Washington nimmt an einem Baseballspiel Teil und währenddessen werden sämtliche Schicksale der beteiligten Personen miteinander verknüpft. Der amerikanische Anwalt Gallagher mit seinem Sohn Ezra, sowie der ehemalige GI Odysseus und der Dienstmann Josef besuchen das Spiel ebenfalls. Washington hat Carla zu liebe den Traum davon, ein eigenes Café in Paris zu haben, während sich die beiden jungen Ezra und Heinz dort begegnen.

Der Psychiater und einstige Militärsarzt namens Dr. Behude wird regelmäßig vom Schriftsteller Philip und seiner Frau Emilie aufgesucht. Der Doktor interessiert sich brennend für den Vortrag des Schriftstellers Edwin aus den USA, genauso wie die Frau von Alexander namens Messalina. Bei diesem Vortrag treffen sich alle jungen Lehrerinnen, die auf einer Studienreise sind. Allerdings wird der Vortrag zum richtigen Desaster, denn die Technik der Lautsprecheranlage versagt. Durch die lauten Störungen wird der ehemalige Lehrer Schnakenbach aus dem Schlaf gerissen. Dieser ist ohnehin bereits gesundheitlich angeschlagen und war zuvor mit Nachforschungen über den medizinischen Fortschritt in Amerika beschäftigt. Im Anschluss daran hatte er vor, ebenfalls den Vortrag von Edwin zu besuchen. Als dann man endlich die technischen Probleme behebt, kann der Vortrag fortgesetzt werden, doch das Publikum ist nur noch bedingt daran interessiert. Hauptsächlich sind Interpretationen und Theorien der amerikanischen Schriftstellerin Gertrude Stein das Thema.

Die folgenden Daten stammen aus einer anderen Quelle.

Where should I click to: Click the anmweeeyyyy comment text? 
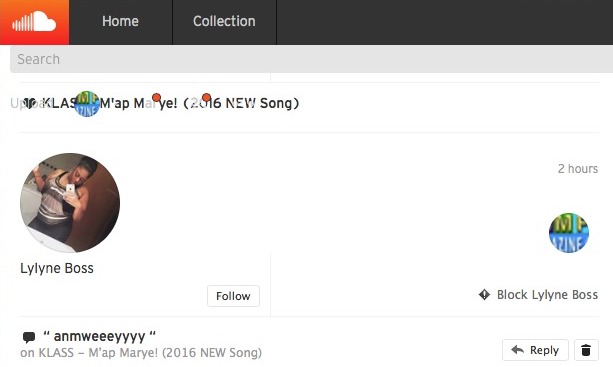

Philipp der Schriftsteller, der sich nach wie vor überfordert fühlt erhält ein Angebot von einer Tageszeitung namens „Neues Blatt“. Sie wollen ein Interview mit ihm machen und sie wollen mit ihm die Möglichkeit eines Dritten Weltkriegs besprechen, doch Philipp ist nicht mutig genug, sein Gegenüber anzusprechen.

Gäste haben durch den Alkohol keine Hemmungen mehr und somit beginnt im Café „Schön“ eine Schlägerei. Zu diesem Zeitpunkt befindet sich auch Washington Price, der Anwalt Gallagher und Odysseus Cotton dort. Es wird sogar versucht, Carla und Washington mit Steinen zu bewerfen. Mittlerweile ist Frau Behrend so stark alkoholisiert, dass sie damit beginnt, andere anzuheizen und auch selbst Hand anzulegen. Dadurch fällt auch Heinz einer Steinattacke zum Opfer. Edwin der Schriftsteller wird ebenfalls verletzt, denn einige Jungen halten ihn für einen wohlhabenden Freier.

Der Autor Wolfgang Koeppen zeigt durch seinen Querschnitt in seinem Stück “Tauben im Gras“ rassistische, politische und moralische Verhältnisse in Deutschland nach dem Krieg auf. Das ist auch der Grund, weshalb beinahe sämtliche positiven Schwerpunkte hier fehlen. Die kleinbürgerlichen Verhältnisse werden regelrecht seziert – genauso ist es mit der Aussichtslosigkeit in dieser Zeit. Es werden oft innere Monologe oder plastische Vergleiche verwendet, um die möglichen Gefahren zu benennen. Auf den Leser wirkt der Roman beklemmend und düster, weil die Handlungsstränge entsprechend ausweglos erscheinen.